For a given a sequential circuit (in Verilog netlist form) and a set of test vectors, <u>reor</u>der the flip-flops in the scan chain, so that power dissipation becomes minimum. Power can be estimated by computing the number of signal transitions occurring in the various lines of the circuit.

#### 2.2 Terminologies and Analysis

In this context we need to define the metrics of power consumption of a digital circuit. These concerns involve energy, average power, instantaneous power and peak power [2].

- *Energy*: the total switching activity generated during test application. It has direct impact on the battery lifetime.
- Average Power: the total distribution of power over a time period. High average power adds to the thermal load and it should be vented away from the device under test.
- *Instantaneous Power*: the value of power consumed at any given instant. Elevated instantaneous power may overload the silicon or package power distribution systems and burn-out phenomenon might take place.
- *Peak Power*: the highest value of power at any given instant. The peak power determines the thermal and electrical limits of components.

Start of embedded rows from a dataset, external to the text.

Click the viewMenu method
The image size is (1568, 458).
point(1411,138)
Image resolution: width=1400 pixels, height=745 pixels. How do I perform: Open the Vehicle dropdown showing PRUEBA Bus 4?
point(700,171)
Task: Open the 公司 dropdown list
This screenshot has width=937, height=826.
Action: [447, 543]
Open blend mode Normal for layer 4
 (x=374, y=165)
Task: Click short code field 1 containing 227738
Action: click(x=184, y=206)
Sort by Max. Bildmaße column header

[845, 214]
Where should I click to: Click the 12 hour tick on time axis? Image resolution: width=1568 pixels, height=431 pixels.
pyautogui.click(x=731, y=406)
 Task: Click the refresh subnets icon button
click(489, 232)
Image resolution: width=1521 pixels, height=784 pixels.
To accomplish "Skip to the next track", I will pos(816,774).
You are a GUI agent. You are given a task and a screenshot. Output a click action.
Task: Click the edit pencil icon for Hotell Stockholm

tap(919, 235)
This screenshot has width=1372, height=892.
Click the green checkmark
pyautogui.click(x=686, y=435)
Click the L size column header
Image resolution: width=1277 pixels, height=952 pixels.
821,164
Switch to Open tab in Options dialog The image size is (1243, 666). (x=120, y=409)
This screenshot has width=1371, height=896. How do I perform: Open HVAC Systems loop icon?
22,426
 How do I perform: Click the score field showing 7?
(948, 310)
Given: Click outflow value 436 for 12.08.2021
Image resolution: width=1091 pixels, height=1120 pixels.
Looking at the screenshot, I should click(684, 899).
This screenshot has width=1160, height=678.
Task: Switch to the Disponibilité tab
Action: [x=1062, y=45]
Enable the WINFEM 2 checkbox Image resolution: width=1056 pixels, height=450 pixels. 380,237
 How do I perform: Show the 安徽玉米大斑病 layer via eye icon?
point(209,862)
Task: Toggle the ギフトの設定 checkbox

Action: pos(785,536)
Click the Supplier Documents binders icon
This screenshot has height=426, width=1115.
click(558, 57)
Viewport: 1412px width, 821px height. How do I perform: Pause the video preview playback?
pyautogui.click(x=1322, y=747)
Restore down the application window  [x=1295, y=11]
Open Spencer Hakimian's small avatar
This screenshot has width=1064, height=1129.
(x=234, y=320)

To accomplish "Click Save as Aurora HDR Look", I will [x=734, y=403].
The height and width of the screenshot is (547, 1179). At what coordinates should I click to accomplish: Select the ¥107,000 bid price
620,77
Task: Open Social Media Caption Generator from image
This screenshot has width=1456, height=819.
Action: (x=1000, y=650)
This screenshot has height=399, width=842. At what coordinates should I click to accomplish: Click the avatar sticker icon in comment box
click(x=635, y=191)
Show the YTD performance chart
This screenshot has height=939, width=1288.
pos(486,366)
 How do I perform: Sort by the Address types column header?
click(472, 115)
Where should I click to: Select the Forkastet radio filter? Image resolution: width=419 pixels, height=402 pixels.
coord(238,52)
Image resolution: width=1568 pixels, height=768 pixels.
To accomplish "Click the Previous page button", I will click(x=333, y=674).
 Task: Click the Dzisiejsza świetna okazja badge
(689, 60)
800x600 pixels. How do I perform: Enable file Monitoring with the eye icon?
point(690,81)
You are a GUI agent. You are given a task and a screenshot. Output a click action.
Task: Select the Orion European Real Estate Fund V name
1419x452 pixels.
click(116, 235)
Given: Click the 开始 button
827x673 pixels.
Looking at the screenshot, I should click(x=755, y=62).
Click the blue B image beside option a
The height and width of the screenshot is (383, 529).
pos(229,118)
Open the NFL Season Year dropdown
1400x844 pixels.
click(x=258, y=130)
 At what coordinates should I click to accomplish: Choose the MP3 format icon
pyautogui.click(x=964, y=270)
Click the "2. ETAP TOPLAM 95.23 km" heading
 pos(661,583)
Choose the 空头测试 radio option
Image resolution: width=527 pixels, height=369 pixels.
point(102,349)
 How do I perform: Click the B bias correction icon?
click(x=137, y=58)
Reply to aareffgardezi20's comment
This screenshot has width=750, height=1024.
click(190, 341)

In this project we are more interested in optimizing total power or energy consumption. Generally, power consumption is more in the test-mode than in normal mode due to following reasons [3]. First, the design under test (DUT) has a circuitry embedded to reduce the test-complexity is often idle during the normal operations but used extensively in the testing mode. Second, the test efficiency shows a high correlation with the toggle rate. Third, in a circuit, parallel testing is frequently employed to reduce application time. All these factors contribute in the elevated power dissipation in the circuit. Essentially, the energy consumption of a circuit would be decreased if it is possible to minimize the toggle rate.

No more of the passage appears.